What is required>
Word for word, restate the lines from the one holding "Open the Markup for Changes tab" through the end of the data below, including both endpoints and nothing more.

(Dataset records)
------------------------------------

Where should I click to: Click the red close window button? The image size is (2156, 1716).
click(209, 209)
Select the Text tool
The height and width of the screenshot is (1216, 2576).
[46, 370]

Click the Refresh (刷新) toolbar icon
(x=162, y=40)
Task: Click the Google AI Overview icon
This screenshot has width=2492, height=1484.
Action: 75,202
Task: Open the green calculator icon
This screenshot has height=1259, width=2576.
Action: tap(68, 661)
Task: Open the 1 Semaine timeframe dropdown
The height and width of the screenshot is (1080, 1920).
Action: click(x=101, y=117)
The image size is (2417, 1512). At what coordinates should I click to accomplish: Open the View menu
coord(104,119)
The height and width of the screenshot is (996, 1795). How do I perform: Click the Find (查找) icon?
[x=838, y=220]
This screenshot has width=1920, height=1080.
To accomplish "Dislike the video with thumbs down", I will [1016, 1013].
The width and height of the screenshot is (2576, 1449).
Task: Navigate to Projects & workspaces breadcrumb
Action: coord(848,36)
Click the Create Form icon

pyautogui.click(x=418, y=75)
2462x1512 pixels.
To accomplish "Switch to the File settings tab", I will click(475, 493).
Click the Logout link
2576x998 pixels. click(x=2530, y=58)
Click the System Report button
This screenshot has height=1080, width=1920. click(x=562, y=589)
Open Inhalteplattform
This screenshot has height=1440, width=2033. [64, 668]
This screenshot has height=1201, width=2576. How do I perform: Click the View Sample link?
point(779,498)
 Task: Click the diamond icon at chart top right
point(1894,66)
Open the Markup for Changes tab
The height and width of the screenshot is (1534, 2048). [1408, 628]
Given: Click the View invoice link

------------------------------------

Task response>
Open the Markup for Changes tab
The height and width of the screenshot is (1534, 2048). [1408, 628]
Given: Click the View invoice link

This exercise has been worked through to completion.